=== Records to process ===
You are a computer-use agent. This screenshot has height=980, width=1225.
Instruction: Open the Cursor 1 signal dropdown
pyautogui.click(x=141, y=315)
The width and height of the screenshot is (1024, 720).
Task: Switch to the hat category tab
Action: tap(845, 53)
===
Exercise aim: Would you output every record above exactly as it stands?

Response:
You are a computer-use agent. This screenshot has height=980, width=1225.
Instruction: Open the Cursor 1 signal dropdown
pyautogui.click(x=141, y=315)
The width and height of the screenshot is (1024, 720).
Task: Switch to the hat category tab
Action: tap(845, 53)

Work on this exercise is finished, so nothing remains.